Adaptive filtering of satellite gravity gradiometry data for global gravity field modeling
20/09/2016 | 10:30 | Session 2: Computational Methods
Author(s): Dimitrios Piretzidis and Michael Sideris
Dimitrios Piretzidis and Michael Sideris
The European Space Agency’s Gravity Field and Steady-State Ocean Circulation Explorer (GOCE) satellite mission has provided precise gravity gradient measurements, resulting in more accurate geopotential models, especially in the medium and high part of the frequency spectrum. Before estimating the spherical harmonic coefficients of a geopotential model, filtering techniques should be applied to the gravity data to attenuate the measurement noise. This study deals with the implementation and testing of two adaptive filtering algorithms, i.e., the Least Mean-Squared (LMS) and the Recursive Least-Squares (RLS) algorithms, on preprocessed GOCE gravity gradients for precise gravity field modeling. The structure of the filter used in both algorithms is similar to a Wiener filter. The six components of the gravity gradient tensor are filtered using prior gravity field information. This information is derived from the GOCE-only geopotential model TIM-R5 and serves as the desired signal for the adaptive Wiener filtering.
Before applying the filtering in the LMS method, the algorithm should be tuned by deriving suitable filtering parameters (i.e., step-size parameter and filter order). The RLS algorithm is tuned only for the filter order. Time- and frequency-domain analysis shows that both algorithms effectively filter the noise contained in the high frequencies of the GOCE measurements. The RLS algorithm might appear a more appealing choice due to the fact that does not require a step-size parameter and the Wiener filter coefficients converge faster, however it is computationally much more intensive than the LMS. The LMS algorithm provides more stable impulse responses, as long as the filtering parameters do not lead to a divergence of the filter coefficients.

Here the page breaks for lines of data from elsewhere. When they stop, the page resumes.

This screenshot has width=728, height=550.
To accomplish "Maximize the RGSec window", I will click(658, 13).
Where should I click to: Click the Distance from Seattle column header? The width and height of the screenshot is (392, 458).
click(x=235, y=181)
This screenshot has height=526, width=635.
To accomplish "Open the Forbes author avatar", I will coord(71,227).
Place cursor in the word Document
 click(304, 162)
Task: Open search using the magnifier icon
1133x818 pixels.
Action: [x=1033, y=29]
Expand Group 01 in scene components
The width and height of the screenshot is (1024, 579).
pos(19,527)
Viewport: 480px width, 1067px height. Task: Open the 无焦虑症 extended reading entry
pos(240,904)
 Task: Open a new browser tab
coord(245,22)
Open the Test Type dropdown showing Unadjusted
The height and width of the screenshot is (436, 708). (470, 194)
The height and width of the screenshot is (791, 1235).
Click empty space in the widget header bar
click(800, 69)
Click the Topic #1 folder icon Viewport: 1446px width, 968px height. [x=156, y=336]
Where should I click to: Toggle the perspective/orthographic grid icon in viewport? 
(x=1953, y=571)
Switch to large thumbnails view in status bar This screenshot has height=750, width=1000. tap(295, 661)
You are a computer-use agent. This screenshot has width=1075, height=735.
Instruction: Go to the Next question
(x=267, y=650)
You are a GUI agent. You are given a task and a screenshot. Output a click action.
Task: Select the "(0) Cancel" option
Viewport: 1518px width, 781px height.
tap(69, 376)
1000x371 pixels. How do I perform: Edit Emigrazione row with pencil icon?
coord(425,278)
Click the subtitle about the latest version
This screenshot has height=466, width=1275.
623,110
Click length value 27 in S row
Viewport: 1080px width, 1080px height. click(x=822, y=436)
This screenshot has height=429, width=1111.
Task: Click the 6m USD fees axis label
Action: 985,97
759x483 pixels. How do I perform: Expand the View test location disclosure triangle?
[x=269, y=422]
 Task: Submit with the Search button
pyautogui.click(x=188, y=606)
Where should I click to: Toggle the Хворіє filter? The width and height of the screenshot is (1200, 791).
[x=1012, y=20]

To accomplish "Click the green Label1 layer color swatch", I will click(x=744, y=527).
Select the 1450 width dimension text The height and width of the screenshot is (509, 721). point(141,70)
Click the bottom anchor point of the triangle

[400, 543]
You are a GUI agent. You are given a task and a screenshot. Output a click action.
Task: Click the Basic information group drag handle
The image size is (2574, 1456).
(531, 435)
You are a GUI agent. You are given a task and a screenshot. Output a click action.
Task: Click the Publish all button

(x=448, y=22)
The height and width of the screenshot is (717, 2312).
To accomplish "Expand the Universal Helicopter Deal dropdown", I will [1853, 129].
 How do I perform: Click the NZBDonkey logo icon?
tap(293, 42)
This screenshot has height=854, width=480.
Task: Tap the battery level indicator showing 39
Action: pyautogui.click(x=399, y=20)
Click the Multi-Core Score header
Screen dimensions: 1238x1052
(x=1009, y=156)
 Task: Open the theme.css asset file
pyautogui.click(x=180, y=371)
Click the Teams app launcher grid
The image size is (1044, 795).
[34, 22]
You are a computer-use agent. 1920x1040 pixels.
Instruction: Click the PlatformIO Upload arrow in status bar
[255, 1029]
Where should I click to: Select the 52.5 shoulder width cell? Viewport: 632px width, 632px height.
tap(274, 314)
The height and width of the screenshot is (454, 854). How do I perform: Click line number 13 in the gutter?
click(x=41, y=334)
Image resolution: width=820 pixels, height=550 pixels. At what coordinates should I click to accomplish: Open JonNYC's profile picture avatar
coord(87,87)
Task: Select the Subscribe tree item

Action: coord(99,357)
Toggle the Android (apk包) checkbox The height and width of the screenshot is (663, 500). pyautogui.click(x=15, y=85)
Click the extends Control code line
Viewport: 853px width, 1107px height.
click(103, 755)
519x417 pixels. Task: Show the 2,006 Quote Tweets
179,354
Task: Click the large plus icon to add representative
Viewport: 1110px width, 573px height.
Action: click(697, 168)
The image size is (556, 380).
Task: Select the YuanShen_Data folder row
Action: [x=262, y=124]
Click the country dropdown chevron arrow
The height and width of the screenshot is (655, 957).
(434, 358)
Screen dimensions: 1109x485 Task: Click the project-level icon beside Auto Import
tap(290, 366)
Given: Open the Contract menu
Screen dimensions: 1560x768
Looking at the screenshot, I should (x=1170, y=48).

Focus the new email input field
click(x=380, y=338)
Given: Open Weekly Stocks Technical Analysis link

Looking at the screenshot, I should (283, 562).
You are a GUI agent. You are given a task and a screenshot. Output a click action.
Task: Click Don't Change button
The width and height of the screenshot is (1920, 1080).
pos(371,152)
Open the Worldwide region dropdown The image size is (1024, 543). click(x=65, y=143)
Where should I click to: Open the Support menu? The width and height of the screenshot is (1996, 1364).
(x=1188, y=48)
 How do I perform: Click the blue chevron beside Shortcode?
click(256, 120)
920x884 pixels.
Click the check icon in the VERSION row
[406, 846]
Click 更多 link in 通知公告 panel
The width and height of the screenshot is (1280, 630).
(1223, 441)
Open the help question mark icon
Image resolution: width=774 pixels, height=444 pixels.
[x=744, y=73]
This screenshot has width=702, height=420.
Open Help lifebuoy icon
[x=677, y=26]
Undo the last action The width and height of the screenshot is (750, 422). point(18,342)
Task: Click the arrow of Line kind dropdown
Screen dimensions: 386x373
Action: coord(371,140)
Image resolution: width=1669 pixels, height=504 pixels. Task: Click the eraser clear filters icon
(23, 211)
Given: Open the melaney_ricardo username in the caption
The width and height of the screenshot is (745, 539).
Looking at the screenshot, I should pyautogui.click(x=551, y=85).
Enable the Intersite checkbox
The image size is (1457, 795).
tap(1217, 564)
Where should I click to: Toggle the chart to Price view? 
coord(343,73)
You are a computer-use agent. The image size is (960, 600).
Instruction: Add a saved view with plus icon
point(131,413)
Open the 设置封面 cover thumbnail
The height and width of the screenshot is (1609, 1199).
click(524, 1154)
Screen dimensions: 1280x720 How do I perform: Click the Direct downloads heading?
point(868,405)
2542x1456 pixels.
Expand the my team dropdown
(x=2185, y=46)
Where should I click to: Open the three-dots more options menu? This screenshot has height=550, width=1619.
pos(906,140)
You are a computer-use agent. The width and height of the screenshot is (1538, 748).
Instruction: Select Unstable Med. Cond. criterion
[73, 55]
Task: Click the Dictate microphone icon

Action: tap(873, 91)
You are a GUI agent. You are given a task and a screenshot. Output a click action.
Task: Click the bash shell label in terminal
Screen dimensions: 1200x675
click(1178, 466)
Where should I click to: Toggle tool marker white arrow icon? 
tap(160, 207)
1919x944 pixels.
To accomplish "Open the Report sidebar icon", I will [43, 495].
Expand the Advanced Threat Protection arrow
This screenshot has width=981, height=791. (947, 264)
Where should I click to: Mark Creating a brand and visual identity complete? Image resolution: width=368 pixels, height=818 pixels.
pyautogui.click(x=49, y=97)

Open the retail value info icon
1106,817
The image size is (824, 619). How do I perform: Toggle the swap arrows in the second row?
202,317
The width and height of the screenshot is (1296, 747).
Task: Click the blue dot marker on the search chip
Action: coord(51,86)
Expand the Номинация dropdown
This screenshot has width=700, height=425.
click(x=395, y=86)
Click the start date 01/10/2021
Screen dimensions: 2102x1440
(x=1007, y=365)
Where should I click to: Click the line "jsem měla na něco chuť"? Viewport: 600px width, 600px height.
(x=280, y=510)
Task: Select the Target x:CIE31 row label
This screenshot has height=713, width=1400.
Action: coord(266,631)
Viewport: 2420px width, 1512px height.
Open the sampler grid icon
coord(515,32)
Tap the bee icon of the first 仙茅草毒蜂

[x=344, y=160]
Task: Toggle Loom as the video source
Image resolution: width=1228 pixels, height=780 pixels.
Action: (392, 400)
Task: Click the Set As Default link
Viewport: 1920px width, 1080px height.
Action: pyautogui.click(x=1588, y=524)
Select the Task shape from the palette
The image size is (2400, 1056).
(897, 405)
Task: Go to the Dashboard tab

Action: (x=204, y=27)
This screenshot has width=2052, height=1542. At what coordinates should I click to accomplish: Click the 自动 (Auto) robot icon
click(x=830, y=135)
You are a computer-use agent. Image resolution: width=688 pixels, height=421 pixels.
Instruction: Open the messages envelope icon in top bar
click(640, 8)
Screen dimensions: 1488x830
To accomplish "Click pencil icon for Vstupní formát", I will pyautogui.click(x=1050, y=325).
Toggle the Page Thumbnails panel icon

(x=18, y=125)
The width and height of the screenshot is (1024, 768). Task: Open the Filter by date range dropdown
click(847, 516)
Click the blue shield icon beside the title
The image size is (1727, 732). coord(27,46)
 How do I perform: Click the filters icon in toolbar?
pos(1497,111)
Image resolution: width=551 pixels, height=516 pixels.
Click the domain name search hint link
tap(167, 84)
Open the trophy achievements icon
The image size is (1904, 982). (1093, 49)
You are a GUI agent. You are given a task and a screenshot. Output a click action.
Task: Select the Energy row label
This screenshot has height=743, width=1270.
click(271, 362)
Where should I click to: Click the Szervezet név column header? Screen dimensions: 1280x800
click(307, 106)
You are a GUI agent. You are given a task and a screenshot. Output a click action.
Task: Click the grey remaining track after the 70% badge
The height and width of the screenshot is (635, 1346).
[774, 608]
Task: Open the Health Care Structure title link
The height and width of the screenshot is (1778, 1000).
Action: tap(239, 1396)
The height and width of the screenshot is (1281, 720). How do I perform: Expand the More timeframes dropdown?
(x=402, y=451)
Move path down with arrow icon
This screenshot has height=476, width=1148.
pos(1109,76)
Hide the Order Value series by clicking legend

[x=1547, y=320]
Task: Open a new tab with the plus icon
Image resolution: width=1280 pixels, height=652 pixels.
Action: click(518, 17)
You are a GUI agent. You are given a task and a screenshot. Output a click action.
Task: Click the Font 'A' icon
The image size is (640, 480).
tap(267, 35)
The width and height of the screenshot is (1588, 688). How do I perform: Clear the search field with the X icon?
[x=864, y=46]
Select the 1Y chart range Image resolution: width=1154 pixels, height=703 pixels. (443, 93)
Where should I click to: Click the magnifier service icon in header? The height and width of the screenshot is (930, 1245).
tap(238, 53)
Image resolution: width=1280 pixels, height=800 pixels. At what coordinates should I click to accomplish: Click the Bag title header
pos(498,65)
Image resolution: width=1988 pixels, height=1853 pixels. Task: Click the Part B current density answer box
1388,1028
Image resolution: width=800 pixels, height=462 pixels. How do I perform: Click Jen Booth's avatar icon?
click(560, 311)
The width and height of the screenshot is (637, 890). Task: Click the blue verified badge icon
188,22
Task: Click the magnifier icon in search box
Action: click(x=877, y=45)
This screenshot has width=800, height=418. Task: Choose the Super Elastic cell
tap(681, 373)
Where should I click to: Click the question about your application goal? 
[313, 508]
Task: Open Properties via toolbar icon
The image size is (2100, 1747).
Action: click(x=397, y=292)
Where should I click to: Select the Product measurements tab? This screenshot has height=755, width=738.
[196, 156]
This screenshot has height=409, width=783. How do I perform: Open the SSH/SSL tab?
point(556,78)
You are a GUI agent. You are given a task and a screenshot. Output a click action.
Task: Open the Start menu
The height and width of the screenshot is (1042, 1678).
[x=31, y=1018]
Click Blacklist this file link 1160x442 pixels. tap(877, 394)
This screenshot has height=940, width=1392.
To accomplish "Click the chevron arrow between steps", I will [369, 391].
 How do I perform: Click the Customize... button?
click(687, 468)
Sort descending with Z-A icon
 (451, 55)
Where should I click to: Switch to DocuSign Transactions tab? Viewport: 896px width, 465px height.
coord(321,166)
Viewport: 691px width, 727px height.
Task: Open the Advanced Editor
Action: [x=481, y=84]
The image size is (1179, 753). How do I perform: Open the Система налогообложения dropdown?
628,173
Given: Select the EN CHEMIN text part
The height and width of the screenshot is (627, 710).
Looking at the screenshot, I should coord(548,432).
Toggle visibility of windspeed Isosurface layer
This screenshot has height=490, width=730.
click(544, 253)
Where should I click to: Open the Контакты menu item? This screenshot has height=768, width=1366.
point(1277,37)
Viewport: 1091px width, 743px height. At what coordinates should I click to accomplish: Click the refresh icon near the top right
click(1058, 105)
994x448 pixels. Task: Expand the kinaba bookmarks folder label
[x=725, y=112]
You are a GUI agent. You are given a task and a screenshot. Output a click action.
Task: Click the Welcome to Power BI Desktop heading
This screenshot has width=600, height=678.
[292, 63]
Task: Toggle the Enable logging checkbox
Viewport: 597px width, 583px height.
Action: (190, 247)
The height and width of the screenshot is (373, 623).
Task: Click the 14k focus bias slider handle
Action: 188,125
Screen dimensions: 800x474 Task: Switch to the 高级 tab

The Wiener filter is extensively used for filtering gravity gradients and estimating geopotential model coefficients, especially using the space-wise approach. With the implementation of adaptive Wiener filtering techniques, the calculation and inversion of large matrices that is required in typical stochastic and spectral methods such as the least squares collocation can be avoided, resulting in more computationally efficient algorithms.